RECORDS: Begin

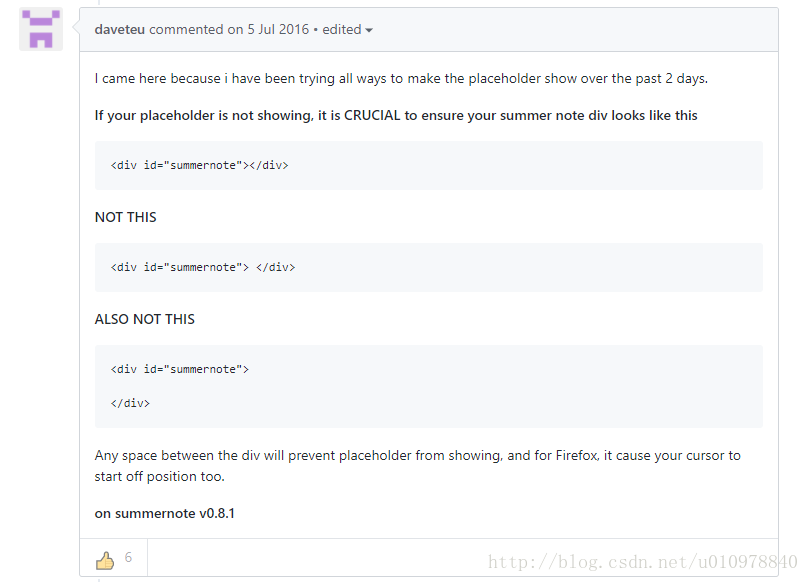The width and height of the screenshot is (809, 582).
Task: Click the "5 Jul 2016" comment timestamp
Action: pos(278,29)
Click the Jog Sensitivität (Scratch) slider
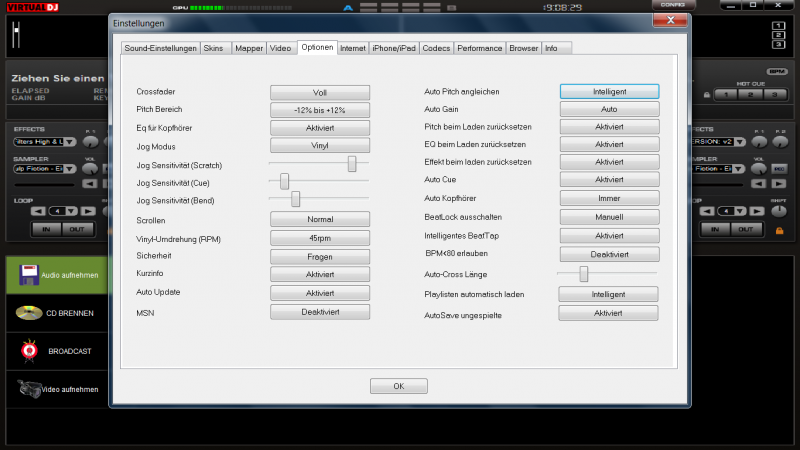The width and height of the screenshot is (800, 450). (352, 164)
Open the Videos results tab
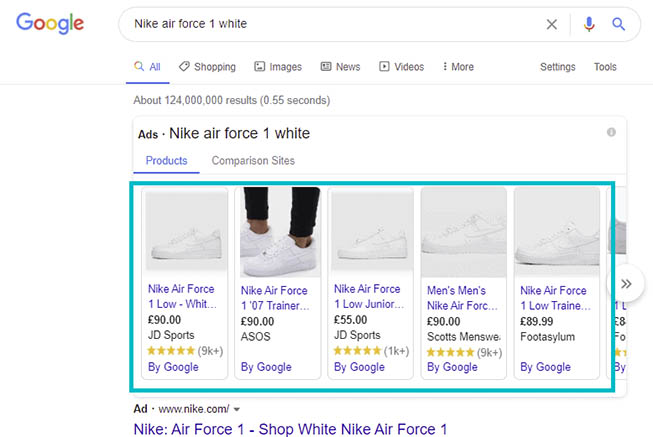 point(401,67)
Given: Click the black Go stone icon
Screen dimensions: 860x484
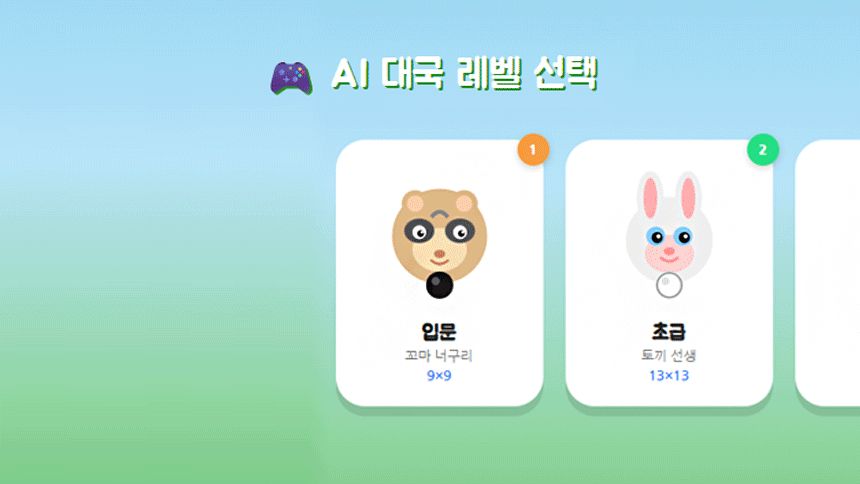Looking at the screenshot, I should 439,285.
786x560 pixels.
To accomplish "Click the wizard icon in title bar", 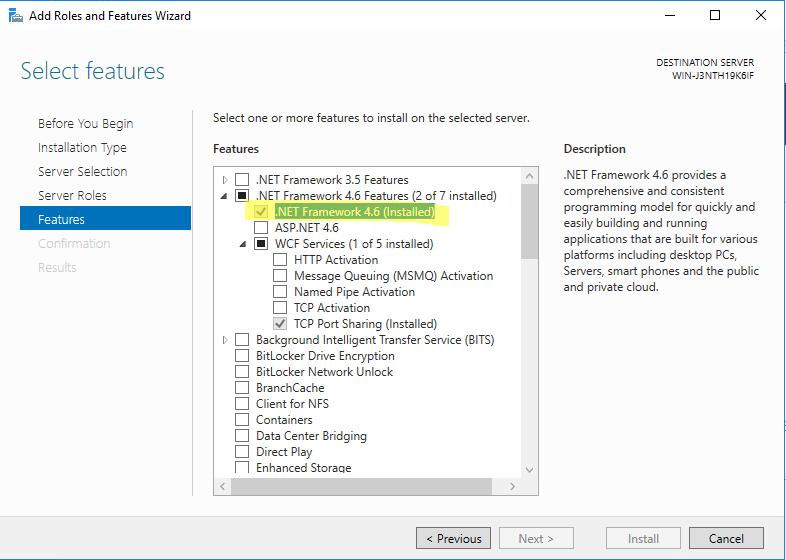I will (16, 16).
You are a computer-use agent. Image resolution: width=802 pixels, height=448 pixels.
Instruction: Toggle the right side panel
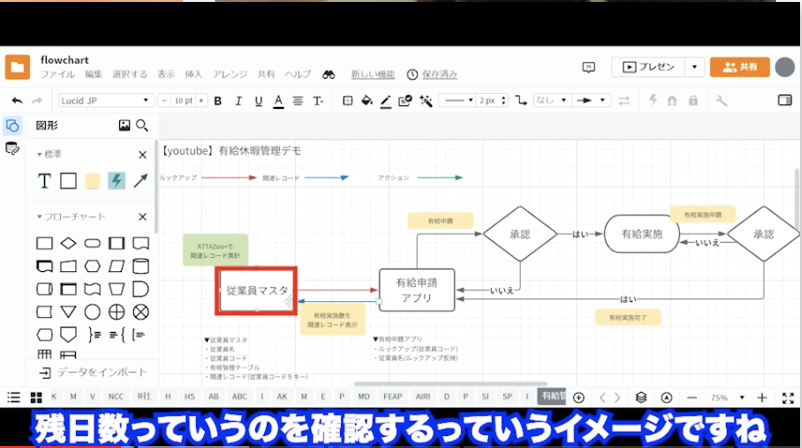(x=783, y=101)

RECORDS: End

The word "pixels" may appear in several lines of the data; copy every line where it does.

786x560 pixels.
You are a computer-use agent. Image resolution: width=802 pixels, height=448 pixels.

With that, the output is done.